The vitamin may positively influence physical activity levels and functioning….
Tomás Ahern, MB, BCh, BAO, of St. Columcille’s Hospital and St. Vincent’s University Hospital in Dublin, said in a press release, "People with severe obesity already are eight times more likely to have poor physical function than people with a healthy BMI." "Poor vitamin D status contributes to the deterioration of physical function in this population."
Researchers in Ireland recruited 252 adults aged 18 to 75 years with BMI ≥50 into a clinic-based, cross-sectional study.
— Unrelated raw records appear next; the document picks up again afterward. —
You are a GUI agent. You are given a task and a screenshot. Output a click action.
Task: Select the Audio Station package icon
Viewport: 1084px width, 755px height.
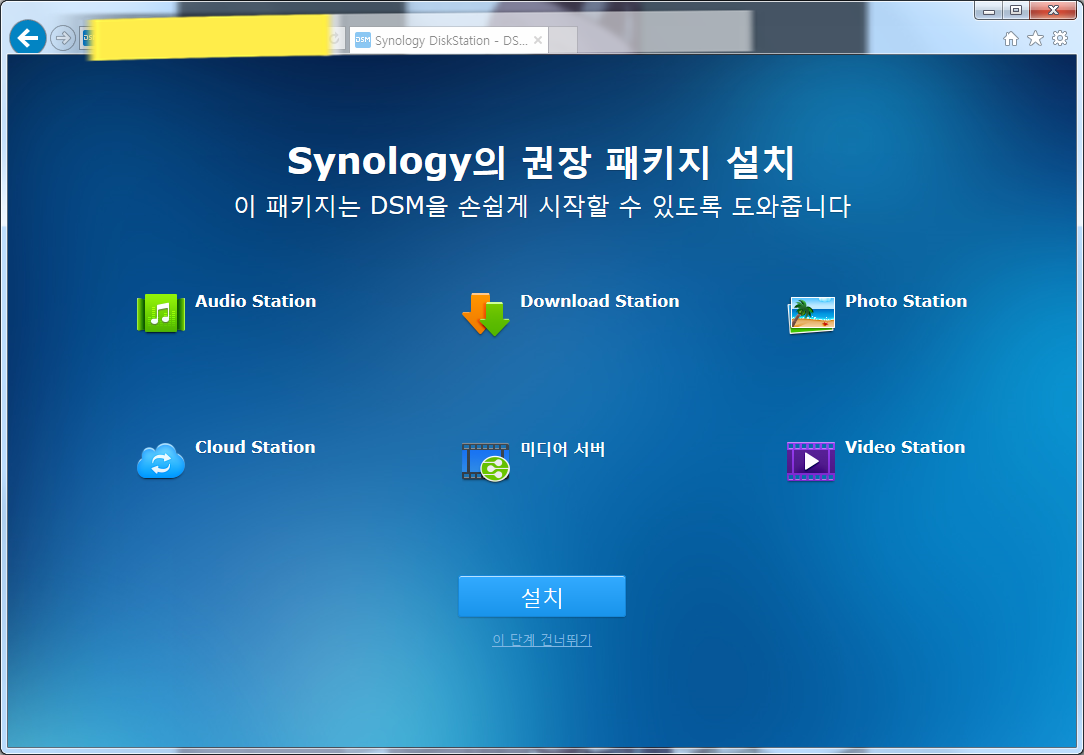[160, 312]
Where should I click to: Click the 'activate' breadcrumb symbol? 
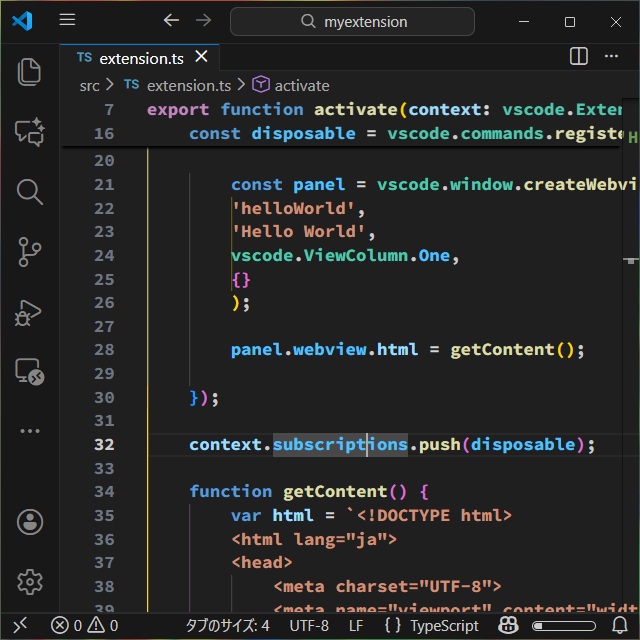pos(301,86)
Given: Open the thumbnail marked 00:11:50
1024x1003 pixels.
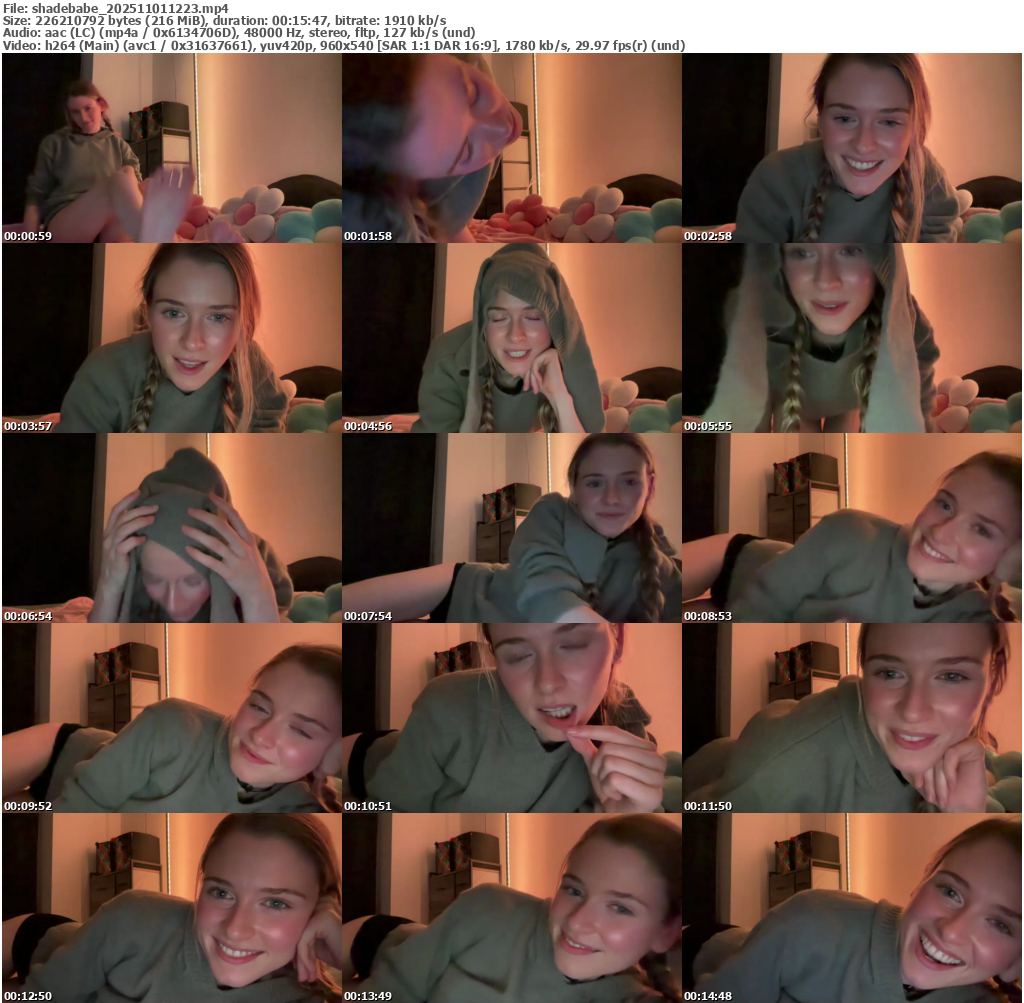Looking at the screenshot, I should [851, 718].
Participants were assigned to groups based on serum 25-hydroxyvitamin D concentrations in blood samples, according to North American Institute of Medicine risk categorization; at risk for deficiency, within range of adequacy and above adequacy threshold.
Participants were timed as they walked 500 m and climbed up and down a single 17-cm step 50 times. They also provided estimates of their physical activity.
Participants above the threshold with a 25-(OH)D >50 nmol/L had the highest activity levels compared with those at risk of deficiency with a 25-(OH)D <30 nmol/L (3.1 ± 3.4 hours per week vs. 1.5 ± 2.5 hours per week; P=.015) and the shorter walk times (6.2 ± 1.1 minutes vs. 7.4 ± 1.5 minutes; P=.003).
"Improving vitamin D status should improve quality of life and may decrease the risk of early death in people with severe obesity," Ahern said. "This could be a simple matter of spending more time outside, since sun exposure can boost the body’s natural vitamin D production."
- Poor vitamin D status contributes to the deterioration of physical function in the obese populations.
- Participants above the threshold with a 25-(OH)D >50 nmol/L had the highest activity levels compared with those at risk of deficiency.
- Vitamin D may decrease the risk of early death in people with severe obesity.
Ahern T. J Clin Endocrinol Metab. 2014;doi:10.1210/jc.2014-1704.